Check out our report on the two shared tasks on Acronym Identification and Disambiguation at the Scientific Document Understanding Workshop at AAAI 2020.

The UO-NLP group has received another gift fund from Adobe Research. Thanks Adobe!

We are organizing a workshop on Scientific Document Understanding at AAAI 2020. Besides research papers, our workshop presents two shared tasks on Acronym Identification and Disambiguation based on our COLING paper. Please submit your papers and systems!

Seven papers (3 main conference and 4 findings) are accepted at EMNLP 2020 and two papers are accepted at COLING 2020. Our papers cover event detection, relation extraction, sentiment analysis, acronym detection and disambiguation, knowledge graph embeddings, and image captioning. Congrats the students and co-authors!

The UO-NLP group has received another gift fund from Adobe Research. Thanks Adobe!

We have received new memberships for the NSF Center for Big Learning from IBM and Baidu Research. Thanks IBM, Baidu, and NSF!

The UO-NLP group has received another gift fund from Adobe Research. Thanks Adobe!

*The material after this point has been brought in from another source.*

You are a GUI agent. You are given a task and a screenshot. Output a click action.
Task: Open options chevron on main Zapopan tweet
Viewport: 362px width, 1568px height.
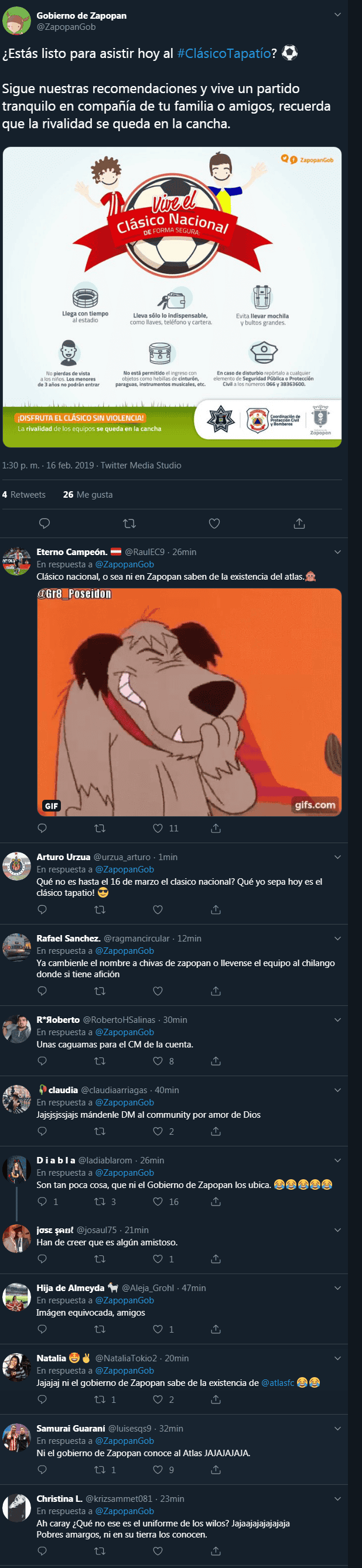(337, 15)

We have received a new funding of $10,000 to annotate multiple new datasets from Adobe Research. Thanks Adobe!

One paper is accepted at ACL 2020. Congrats Amir!

The UO-NLP group has received another gift fund from Adobe Research. Thanks Adobe!

We have two papers accepted at PAKDD 2020. Congrats Viet, Nghia and Tuan!

The UO-NLP group has received another gift fund from Adobe Research. Thanks Adobe!

We have three papers accepted at AAAI 2020. Congrats Amir and Duong!

I am teaching Natural Language Processing this term.

The UO-NLP group has received another gift fund from Adobe Research. Thanks Adobe!

We have one full paper accepted at ASONAM 2019 on Rumor Detection with Deep Learning. Congrats Amir!

We have received a new membership for the NSF Center for Big Learning from IBM Research. Thanks IBM and NSF!

The UO-NLP group has received another gift fund from Adobe Research. Thanks Adobe!

The UO-NLP group has one paper accepted at IJCAI 2019 and 2 papers accepted at ACL 2019. Congrats Amir and Linh!

I am teaching Machine Learning this term.

The UO-NLP group has received a gift fund from Adobe Research to work on representation learning for event detection. Thanks Adobe!

The UO-NLP group has 2 papers accepted at ICLR 2019 on VQA and BabyAI.

Check out our neural joint model for event extraction: we are extracting entity mentions, event triggers and event arguments simultaneously.

Check out our recent works on grounded language learning. We are investigating the systematic generalization of visual question answering models and the data efficiency of deep learning models for instruction following in the environments.

We have received a new funding from IARPA to develop multilingual methods for information extraction (the BETTER program). Thanks IARPA!.

The UO-NLP group has one paper accepted at AAAI 2019 on joint event extraction.

I've joined the Department of Computer and Information Science!